Example images produced by our augmentation pipeline

We leverage the 360 degree panoramas of the environment from the KITTI-360 dataset (Xie et al. 2016) as environment map proxies for realistic rendering of cars in street scenes. These 360 degree images are taken from the location of the capture vehicle. Thus, they are only an approximation of the true environment maps expected at the location of the augmented object. Using the 3D models, locations and environment maps, we render cars using the Cycle renderer implemented in Blender Online Community (2006). Figure 3 illustrates our rendering approach. However, the renderings obtained from Blender lack typical artifacts of the image formation process such as motion blur, lens blur, chromatic aberrations, etc. To better match the image statistics of the background, we thus design a post-processing work-flow in Blender’s compositing editor which applies a sequence of 2D effects and transformations to simulate those effects, resulting in renderings that are more visually similar to the background. More specifically, those operations include (i) independent color shifts on the RGB channels to simulate chromatic aberrations in the real lens, (ii) depth-blur operation to match the depth-of-field of the camera, (iii) radial motion-blur that matches the blur caused by the moving camera, (iv) color noise and (v) glow effects to imitate sensor overexposure. Finally, we use several color curve operations and Gamma transformations to visually match the color statistics and contrast of the real data. The parameters of these operations have been estimated empirically to optimize the visual similarity between the synthetic and real cars. Some results are shown in Fig. 4.

4 Evaluation

In this section we show how augmenting driving scenes with synthetic cars is an effective way to expand a dataset and increase its quality and variance. In particular, we highlight two aspects in which data augmentation can improve the real data performance. First, introducing new synthetic cars in each image with detailed ground truth labeling makes the model less likely to over-fit to the small amount of real training data and exposes it to a large variety of car poses, colors and models that might not exist or be rare in real images. Second, our augmented cars introduce realistic occlusions of real cars which makes the learned model more robust to occlusions since it is trained to detect the same real car each time with a different occlusion configuration. This second aspect also protects the model from over-fitting to the relatively small amount of annotated real car instances.

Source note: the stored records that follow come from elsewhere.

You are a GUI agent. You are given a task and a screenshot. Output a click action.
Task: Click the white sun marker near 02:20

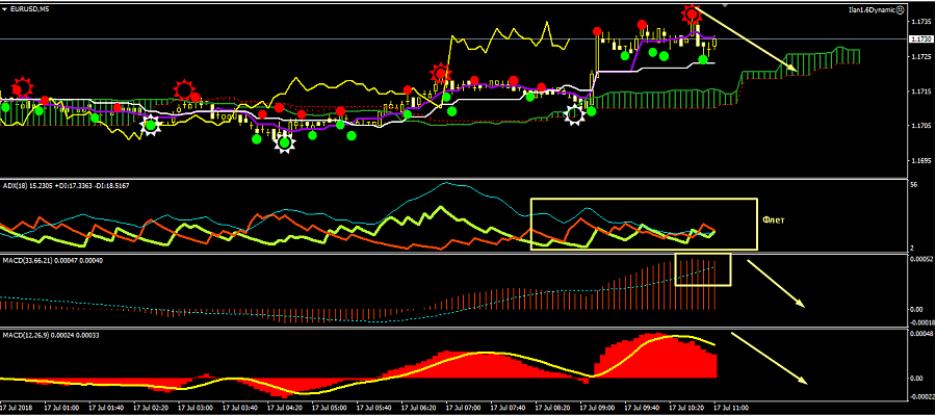coord(150,125)
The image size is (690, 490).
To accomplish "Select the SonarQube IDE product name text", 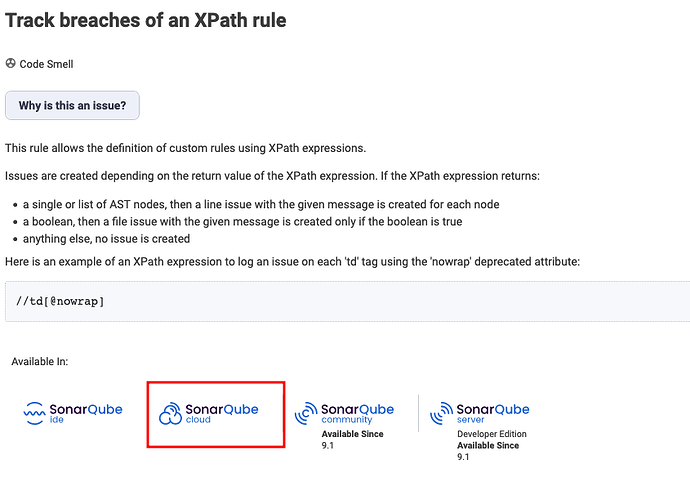I will point(86,409).
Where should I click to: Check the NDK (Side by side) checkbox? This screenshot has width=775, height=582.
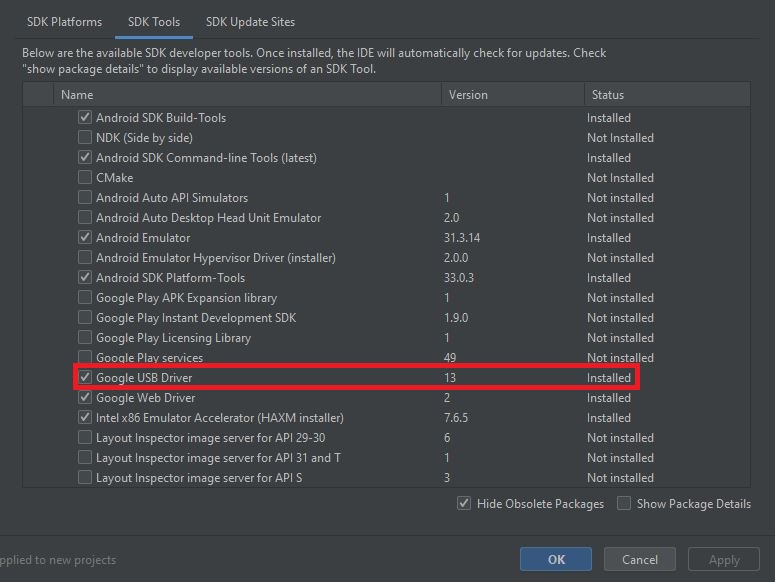pos(85,137)
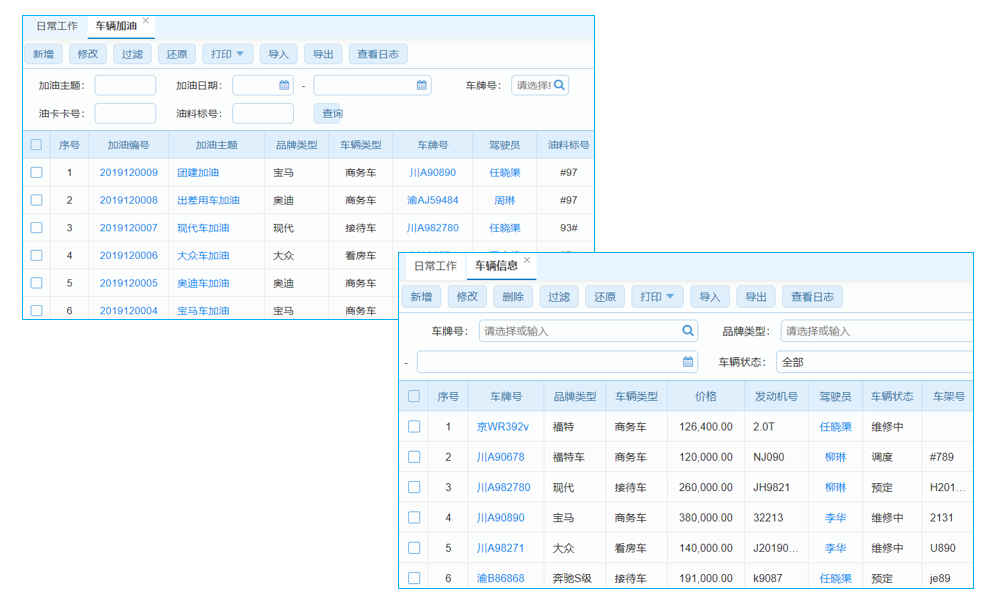Toggle the select-all checkbox in the refueling table
1000x600 pixels.
point(36,145)
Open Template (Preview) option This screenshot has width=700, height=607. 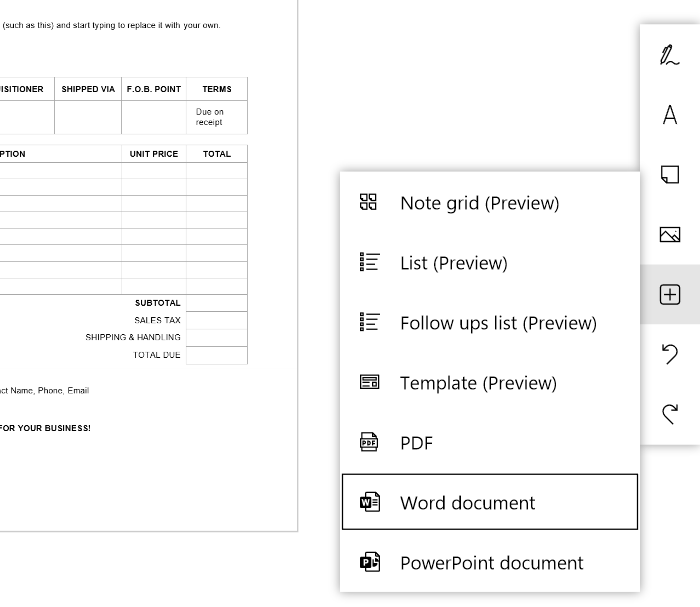click(x=490, y=382)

We study the performance of our data augmentation method on two challenging vision tasks, instance segmentation and object detection. Using different setups of our augmentation method, we investigate how the quality and quantity of augmented data affects the performance of a state-of-the-art instance segmentation model. In particular, we explore how the number of augmentations per real image and number of added synthetic cars affects the quality of the learned models. We compare our results on both tasks to training on real and fully synthetic data, as well as a combination of the two (i.e., training on synthetic data and fine-tuning on real or augmented data). We also experiment with different aspects of realism such as environment maps, post-processing and car placement methods.

4.1 Datasets

KITTI-360   For our experiments, we created a new dataset which contains 200 images chosen from the dataset presented in Xie et al. (2016). We labeled all car instances at pixel level using our in-house annotators to create high quality semantic instance segmentation ground truth. This new dataset (KITTI-360) is unique compared to KITTI (Geiger et al. 2013) or Cityscapes (Cordts et al. 2016) in that each frame comes with two \(180^{\circ }\) images taken by two fish-eye cameras on top of recording platform. Using an equirectangular projection, the two images are warped and combined to create a full \(360^{\circ }\) omni-directional image that we use as an environment map during the rendering process. These environment maps are key to creating photo-realistic augmented images and are used frequently in Virtual Reality and Cinematic special effects applications. The dataset consists of 200 real images which form the basis for augmentation in all our experiments, i.e., we reuse each image n times with differently rendered car configurations to obtain an n-fold augmented dataset.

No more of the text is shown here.